[Stored data]
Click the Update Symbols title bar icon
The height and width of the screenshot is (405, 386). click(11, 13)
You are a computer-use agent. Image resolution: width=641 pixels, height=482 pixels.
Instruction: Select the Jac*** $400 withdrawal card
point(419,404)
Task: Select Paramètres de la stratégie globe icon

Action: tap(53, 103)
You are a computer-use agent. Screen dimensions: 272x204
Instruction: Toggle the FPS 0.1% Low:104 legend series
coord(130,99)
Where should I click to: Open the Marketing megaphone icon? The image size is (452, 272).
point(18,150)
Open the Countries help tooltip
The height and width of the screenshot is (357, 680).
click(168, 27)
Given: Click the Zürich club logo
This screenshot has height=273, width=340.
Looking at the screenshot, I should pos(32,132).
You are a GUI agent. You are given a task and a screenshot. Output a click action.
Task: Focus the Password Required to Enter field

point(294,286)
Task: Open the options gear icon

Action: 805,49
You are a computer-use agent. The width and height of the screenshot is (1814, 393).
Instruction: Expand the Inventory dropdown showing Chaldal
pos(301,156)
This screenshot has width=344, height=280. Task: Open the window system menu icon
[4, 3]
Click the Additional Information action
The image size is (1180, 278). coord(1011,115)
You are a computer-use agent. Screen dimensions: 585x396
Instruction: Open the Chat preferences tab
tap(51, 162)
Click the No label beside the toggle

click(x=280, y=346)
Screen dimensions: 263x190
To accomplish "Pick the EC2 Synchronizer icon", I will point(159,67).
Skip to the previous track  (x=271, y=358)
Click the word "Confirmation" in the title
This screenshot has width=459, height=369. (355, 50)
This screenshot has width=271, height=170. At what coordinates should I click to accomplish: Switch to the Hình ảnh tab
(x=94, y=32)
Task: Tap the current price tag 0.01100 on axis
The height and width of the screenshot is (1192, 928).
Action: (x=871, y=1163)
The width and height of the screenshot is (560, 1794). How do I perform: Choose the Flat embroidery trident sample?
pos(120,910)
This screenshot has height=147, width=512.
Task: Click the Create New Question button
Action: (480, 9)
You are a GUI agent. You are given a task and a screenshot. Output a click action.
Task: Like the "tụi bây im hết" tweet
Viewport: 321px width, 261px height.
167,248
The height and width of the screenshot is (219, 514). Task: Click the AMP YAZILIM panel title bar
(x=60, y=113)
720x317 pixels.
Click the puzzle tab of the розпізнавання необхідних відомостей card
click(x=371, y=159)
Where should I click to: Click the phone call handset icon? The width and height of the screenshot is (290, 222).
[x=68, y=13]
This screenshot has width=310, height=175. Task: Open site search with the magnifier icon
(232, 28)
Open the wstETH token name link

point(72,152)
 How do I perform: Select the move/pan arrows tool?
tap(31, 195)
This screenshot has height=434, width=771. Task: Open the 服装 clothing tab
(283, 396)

• [What is being asked] In the entries above, find each line with the word "dimensions" and copy it.

• [Result of this task]
You are a computer-use agent. Screen dimensions: 272x204
You are a computer-use agent. Screen dimensions: 585x396
Screen dimensions: 263x190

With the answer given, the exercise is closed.